Reports that he walked into the hotel lobby wearing a towel claiming he had been drugged were greeted with amusement back home in Australia. Mr Fraser had always maintained that he was drugged and denied it was just a wild drunken American night. But we are Indians, as you fellow Indians can understand, we don’t need any explanation because we understood everything and we have seen this many times with our politicians. “BUT YOU SEE, HIS POOR WIFE BELIEVED WHATEVER HE SAID”. Australian Newspapers celebrated with the heading, “The Night Malcom Fraser lost his trousers”. But SURPRISINGLY no one demanded his resignation.
Harold Holt: Disappeared while swimming
We even had a Prime Minister who disappeared while swimming at Cheviot Beach in Victoria. It took a while for the nation to realise that the Prime Minister is missing. The term of Prime Minister Harold Holt was brought to an early and dramatic end in December 1967 when he disappeared while swimming at Cheviot Beach near Portsea, Victoria, and was presumed drowned.
John Grey Gorton
Australia is still a five day week country. Our capital cities still sleep on Saturdays and Sundays, though the situation is not as bad as it used to be until ten to fifteen years ago.
John Grey Gorton was Australia’s Prime Minister from 10th January 1968 to 10th March 1971. People often described John Gorton as ‘Monday to Friday Prime Minister’. He worked hard from Monday to Friday and hardly on Saturdays and Sundays. You may doubt what a Prime Minister will be doing on Saturdays and Sundays – Extravagant drinking and womanising. At any point of time, he had at least two to three extramarital relationships. He walked around with a cigarette in his hand and didn’t dress very smart for a politician.
Joseph Benedict Chiefly
When we talk about womanizers (and Prime Ministers) it will be an injustice to our future generations if leave out Joseph Benedict Chiefly.

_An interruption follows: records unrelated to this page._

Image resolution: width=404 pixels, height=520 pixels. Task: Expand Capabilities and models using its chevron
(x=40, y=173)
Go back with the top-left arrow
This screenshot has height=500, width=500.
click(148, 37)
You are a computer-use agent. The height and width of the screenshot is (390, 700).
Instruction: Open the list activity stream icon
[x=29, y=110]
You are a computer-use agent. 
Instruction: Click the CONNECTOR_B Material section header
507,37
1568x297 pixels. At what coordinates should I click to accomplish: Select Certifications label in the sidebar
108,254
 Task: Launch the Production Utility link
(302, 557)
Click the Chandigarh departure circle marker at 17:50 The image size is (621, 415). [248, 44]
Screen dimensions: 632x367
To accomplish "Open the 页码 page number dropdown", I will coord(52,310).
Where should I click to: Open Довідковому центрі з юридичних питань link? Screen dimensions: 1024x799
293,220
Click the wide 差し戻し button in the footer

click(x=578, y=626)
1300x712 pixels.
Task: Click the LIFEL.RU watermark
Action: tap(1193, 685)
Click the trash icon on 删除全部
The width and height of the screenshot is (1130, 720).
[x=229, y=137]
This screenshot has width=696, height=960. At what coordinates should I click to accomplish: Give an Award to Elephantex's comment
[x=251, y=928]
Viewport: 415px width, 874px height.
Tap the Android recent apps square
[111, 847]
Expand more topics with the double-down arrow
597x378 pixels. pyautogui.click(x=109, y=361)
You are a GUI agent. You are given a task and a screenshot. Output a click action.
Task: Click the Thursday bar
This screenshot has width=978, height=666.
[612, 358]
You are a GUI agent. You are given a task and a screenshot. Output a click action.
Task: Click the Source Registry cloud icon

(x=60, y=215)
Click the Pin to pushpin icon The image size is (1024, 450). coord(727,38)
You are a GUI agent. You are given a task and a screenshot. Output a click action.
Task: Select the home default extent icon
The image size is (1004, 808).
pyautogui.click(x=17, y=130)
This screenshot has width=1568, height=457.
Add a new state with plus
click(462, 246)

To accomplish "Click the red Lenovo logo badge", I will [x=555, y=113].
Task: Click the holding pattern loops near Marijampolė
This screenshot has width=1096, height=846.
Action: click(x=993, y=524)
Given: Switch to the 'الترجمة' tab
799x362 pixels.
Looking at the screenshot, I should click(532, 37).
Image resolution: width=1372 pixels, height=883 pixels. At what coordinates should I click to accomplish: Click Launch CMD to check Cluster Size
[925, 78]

He was Australian Prime Minister from 13 July 1945 – 19 December 1949. Above all he is the most loved Australian Prime Minister of all time, a truly inspirational leader. So we can’t blame him if his female staff loved him too.
He had affairs with three women simultaneously – two of whom were sisters. His secretary, her sister and a typist from his own office. Even Casanova would have struggled to pull off such a feat.
William MC Mahon
To end this article we have come up with an interview (With Susan Mitchell of ‘The Australian’) with Sonia Mc Mahon the wife of Former Australian Prime Minister William Mc Mahon ( Also known as closet Homosexual) , who was the Prime Minister of Australia from 1971 to 1972.
A little more than two months after they were married, Sonia went into hospital for a curette. After the operation, her gynecologist came into her room and assured her everything went well. Her next visitor was her husband, who told her she was pregnant.
“I said, ‘No. You’re wrong.’
“He said, ‘Sonia, you’re having a baby.’
“I said, ‘Who told you?’
“He said, ‘The press rang me, so I rang the doctor, who confirmed it.”‘ Sonia continued to argue with McMahon in pure disbelief.
They finally worked out that someone from the operating theatre must have leaked it to the media and that the doctor was such an old-fashioned man he’d wanted to tell McMahon first so he could give the good news to Sonia.
She admits, “It was a very strange way to find out. I certainly wasn’t thinking about it or expecting it. We had never even discussed having children. It was amazing, no trying, no nothing. Once I got over the shock, we were very happy to go along with it. Bill was absolutely delighted with the news.”
What do you understand? It is not just our politicians are funny. Australia itself is a funny place to live.